The time is quickly approaching when American Christians will be expected to publicly compromise our beliefs.
This is a sobering reality for those of us who believe that the Bible is God’s inspired, authoritative word to humanity, and that it is binding on our lives; for while the salvation we have received is personal, it was never meant to be private, and we understand that it has ramifications for all of life, including the public square.
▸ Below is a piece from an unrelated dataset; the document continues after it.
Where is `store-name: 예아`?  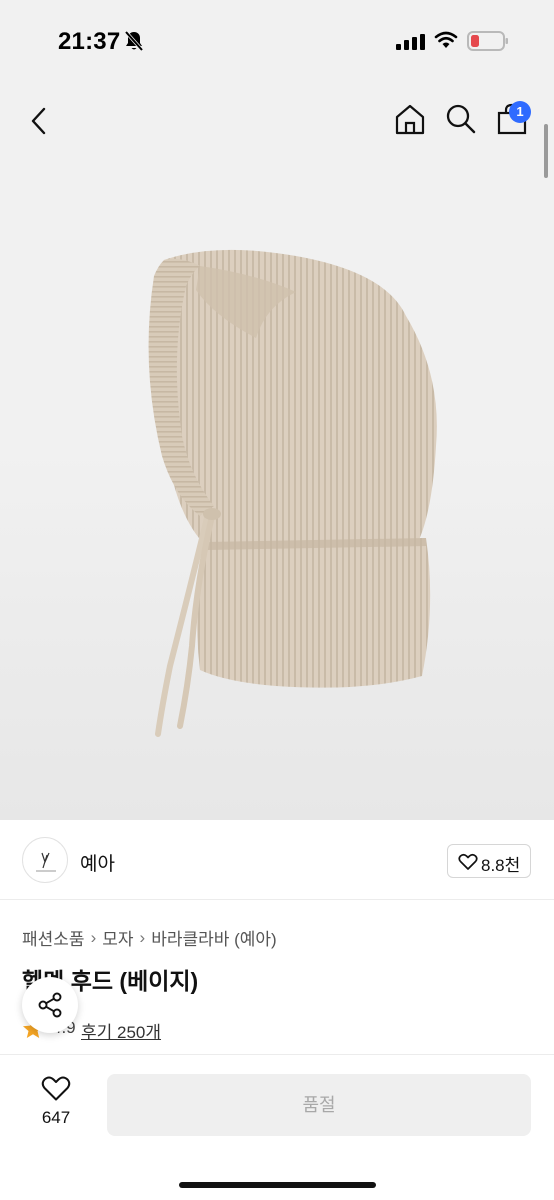
store-name: 예아 is located at coordinates (98, 862).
It was another teaching of the Bible, namely that all people are created in God’s image, that compelled William Wilberforce to fight the slave trade in 18th and 19th century Great Britain. While many so-called Christians were attending church, they were turning a blind eye to the horrors inflicted upon a group of people created in the image of God; they may have personally believed that the slave trade was immoral, but the status quo caused them to compromise their beliefs. Wilberforce, however, was compelled by his belief in what Scripture said about the dignity of humanity as being of equal worth in God’s sight. The atrociousness of this godless practice could not be ignored. At one point Wilberforce wrote, “So enormous, so dreadful, so irremediable did the [slave] trade’s wickedness appear that my own mind was completely made up for abolition. Let the consequences be what they would: I from this time determined that I would never rest until I had effected its abolition.”
Whether it is our view on God’s design for marriage, the full humanness of an unborn child, or the exclusivity of Jesus Christ for salvation, the weight of our faith cannot be bound within the unnatural constraints of our private lives. The fact Christians are called to be salt and light precludes this (Matt. 5:13-16). Wilberforce once wrote in his journal, “My walk is a public one…my business is in the world, and I must mix in the assemblies of men or quit the post which Providence seems to have assigned me.”
When Christians leave the house each day, we cannot hang our convictions by the door to be picked up only when we return home; they are part and parcel of who we are.
As the reformer Martin Luther said at the Diet of Worms in April 1521, “to go against conscious is neither right nor safe…here I stand, I can do no other. So God help me.”
God help us all, just as he did the Huguenins, to stand, whether it is popular or not; for we can do no other.